I want to achieve a certain seeding rate (in seeds/sqft) for the species that I want in each of my experimental plots. Some plots get a low diversity mix (8 species), and others a high diversity mix (30 species), but the total density of seeds needs to remain the same for both. Also, since I'm sowing the seeds by hand, I need to be careful to distribute the seeds evenly across a large area. To help with this, I divided up my field and seed mixes into smaller parts.
Since I have 6 big prairie plots (each divided into 6 smaller areas for easy sowing) that get one type of mix, and 2 different mixes sown into 4 additional plots each, I needed to weigh out 84 bags of seed mixes. Multiplied by the number of species going into each, I weighed seeds 1008 times. This took me about 20 hours.
The smaller seeded species come in a ziploc bag.
Bouty bouty bouty bouty rockin' everywhere!
The larger seeded species come in a plastic-woven seed bag like the one above.
20 hours sound like a lot, but It's actually nice to once in a while have something to do that doesn't use too much brain power. Plus, I got to catch up on a couple dozen Radiolab podcasts.
The next day, I met my new summer field assistant out at my field site, and started bringing my rain-out shelters out of storage. We will be using these to manipulate how much rainfall the experimental plots receive (to simulate, for example, a rainy year versus a dry year). They were a little grimy after last summer and even grimier after spending the winter in a barn, so we spent a day washing them off.

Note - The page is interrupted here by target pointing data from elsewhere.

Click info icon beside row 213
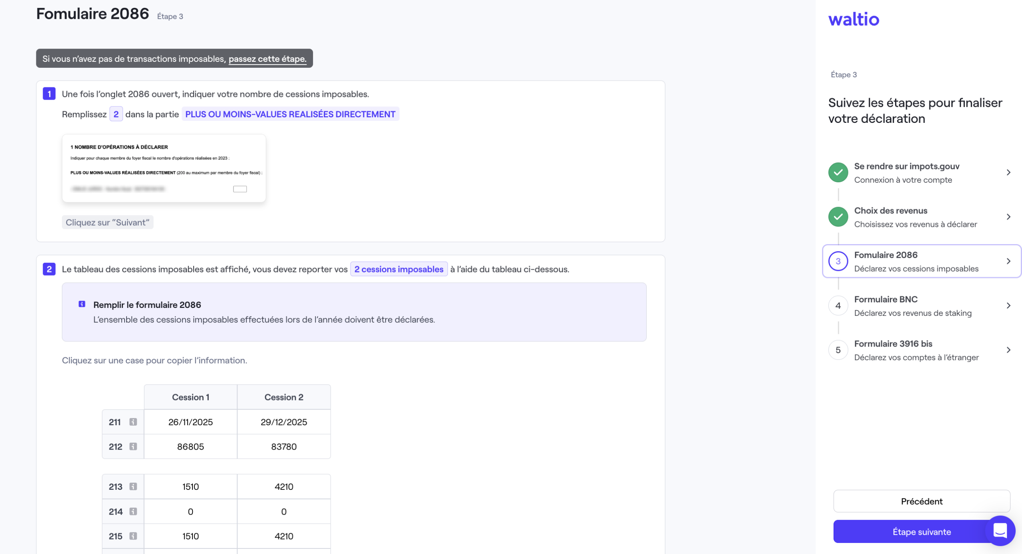The height and width of the screenshot is (554, 1022). (x=133, y=487)
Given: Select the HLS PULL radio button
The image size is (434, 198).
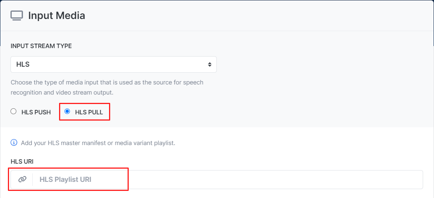Looking at the screenshot, I should (67, 112).
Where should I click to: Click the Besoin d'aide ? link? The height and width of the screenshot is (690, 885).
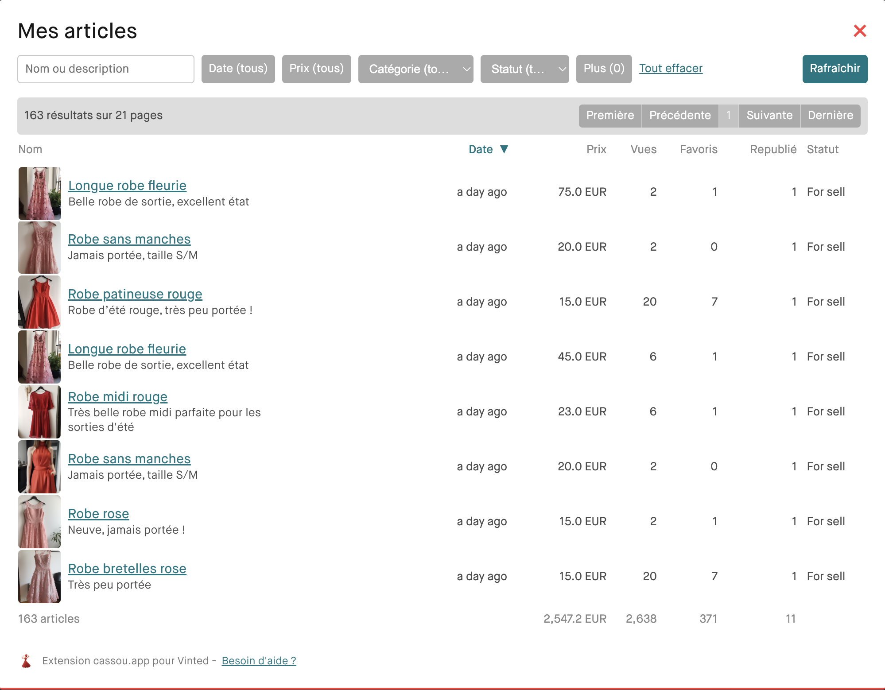tap(259, 661)
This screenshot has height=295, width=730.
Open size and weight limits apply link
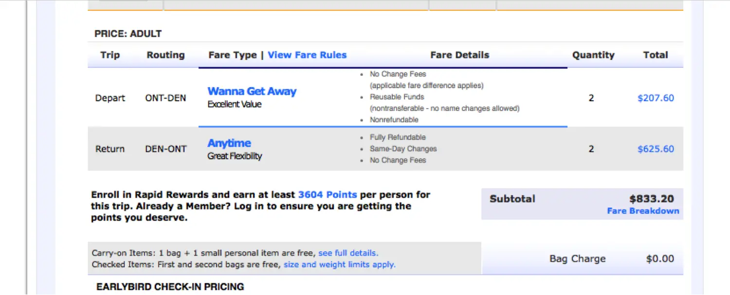(x=340, y=265)
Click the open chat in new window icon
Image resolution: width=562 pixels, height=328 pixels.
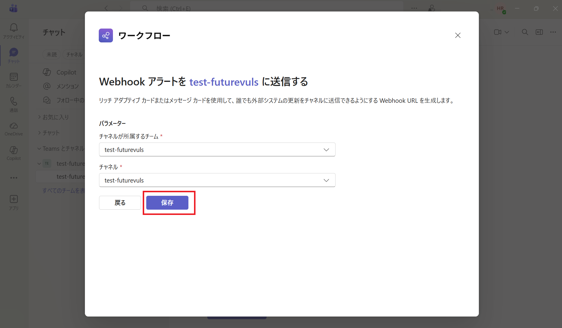tap(539, 32)
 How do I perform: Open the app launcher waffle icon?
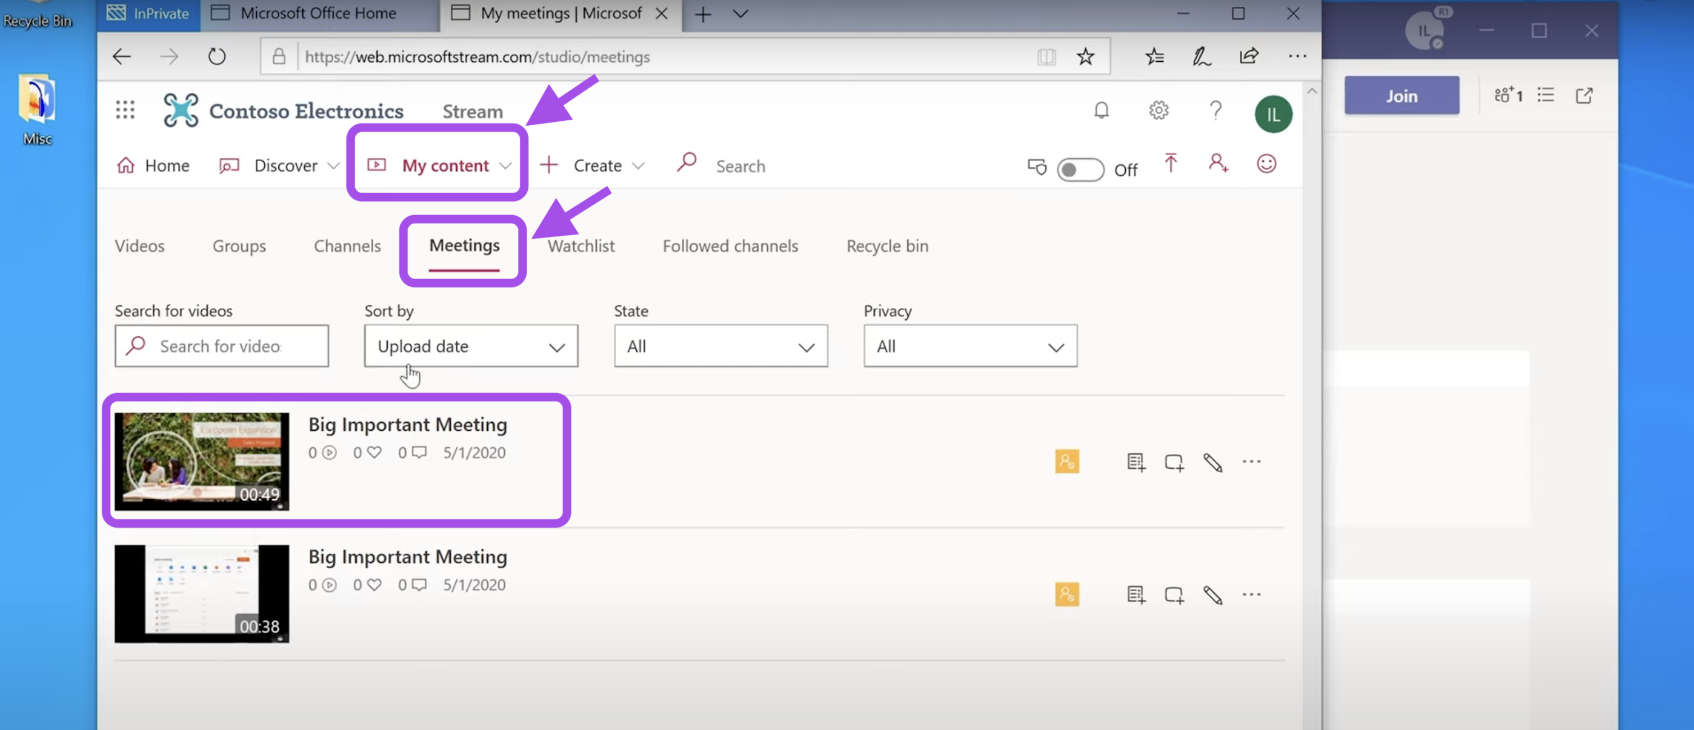click(125, 110)
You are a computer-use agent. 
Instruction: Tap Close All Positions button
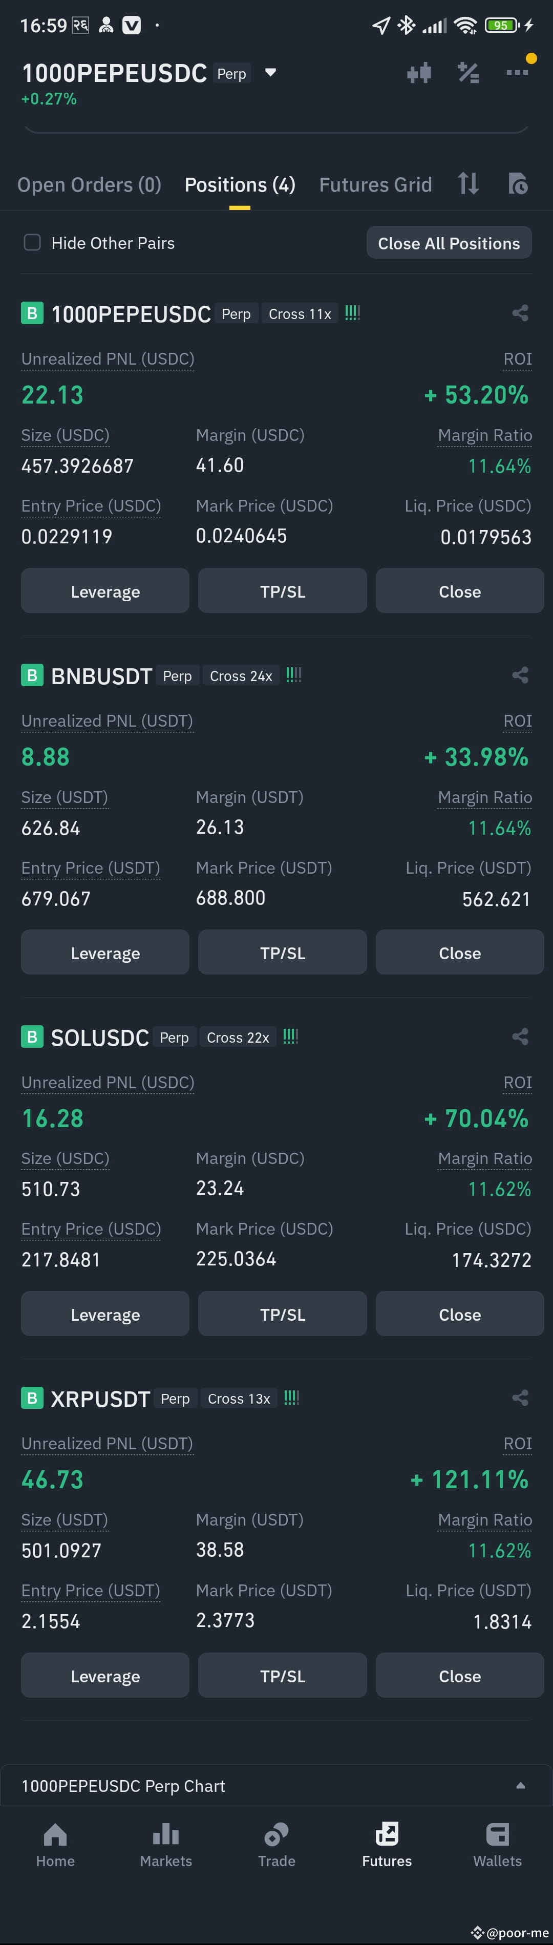[x=449, y=243]
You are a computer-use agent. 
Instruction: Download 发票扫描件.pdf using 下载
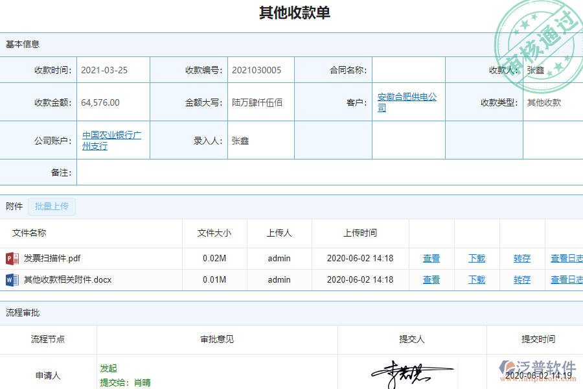coord(477,258)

Meanwhile, my buddy Mark tilled up this year's plots for me.
It took another full day to measure out and flag where the rain-out shelters and seeds needed to go.
Then, it was sowing time! This is always the fun part.
I lied. THIS is the best part. Because I get to ride the cultipacker!!
After the fenceposts are in and the edging installed, the ropes and stakes are added.
Based on how dirty the water looks, you can tell the storm was also quite windy.
Overall, I'd say my crazy week was a great success!